* Las imágenes de las hambrunas en África, de los desnutridos en América Latina, de los sin hogar en Estados Unidos, son un golpe a la razón, tremenda afección al corazón. La fe no alimenta ni mitiga, y quienes tienen a su cargo a grey y fieles, quedan contritos ante lo que son incapaces de solucionar
Gregorio Ortega Molina
Hay una manifestación de la angustia que muchos no quieren aceptar, pero que a todos afecta, ya sea a los que la padecen o como consecuencia social de los que la sufren, y casi sin remedio, a no ser la empatía con los muertos de hambre o la filantropía, aunque los proyectos no cuajan porque crece el número de los afectados.
¿Importan las cifras, los datos duros, o con los hechos es suficiente? Hay un efecto Jean Valjean: se roba para alimentar a los hijos, y lo que se sustrae es comida; se ha constatado que “amas de casa”, modositas mujeres casadas, se prostituyen cada vez que el hambre aprieta en sus hogares. Y claro, también se mata por hambre, lo mismo que se muere por su causa. Las imágenes de las hambrunas en África, de los desnutridos en América Latina, de los sin hogar en Estados Unidos, son un golpe a la razón, tremenda afección al corazón. La fe no alimenta ni mitiga, y quienes tienen a su cargo a grey y fieles, quedan contritos ante lo que son incapaces de solucionar.
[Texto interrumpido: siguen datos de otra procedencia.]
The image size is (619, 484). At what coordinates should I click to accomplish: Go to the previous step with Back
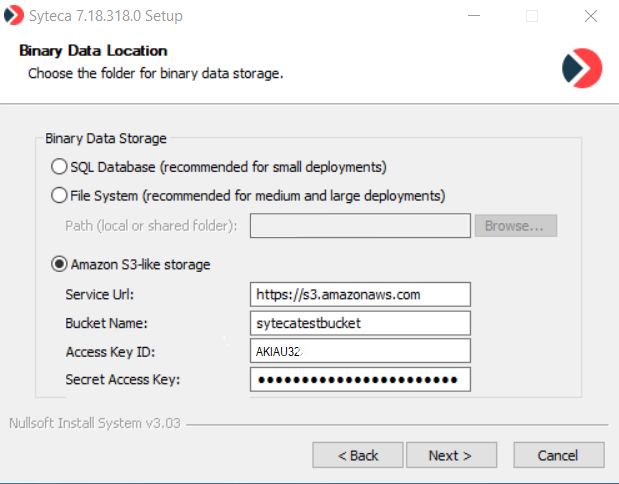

Es parte de la condena a la expulsión del Paraíso. Sin trabajo no hay alimento, y las naciones se muestran incapaces de crear suficientes empleos.
Escribe Kierkegaard en El concepto de la angustia: “El educado por la angustia es educado por la posibilidad, y sólo el educado por la posibilidad está educado con arreglo a su infinitud. La posibilidad es, por ende, la más pesada de todas las categorías. Oyese con más frecuencia lo contrario: la posibilidad es muy ligera, la realidad muy pesada. Pero, ¿a quién se oye decir estas expresiones? A hombres infelices, que no han sabido nunca lo que es posibilidad y que, así como la realidad les ha mostrado que no sirvieron ni servirán para nada, reavivan mentirosamente una posibilidad bella, encantadora, pero que en el mejor de los casos responde a una simplicidad juvenil, de la que más bien deberían avergonzarse”.
Los que se avergüenzan por no poder satisfacer el hambre de sus gobernados renuncian, como Elizabeth Truus, y con todo pudor se alejan de esas quimeras que todo lo complican en lugar de resolver.
¿Cómo desprenderse de esta angustia? Todos convivimos con ella.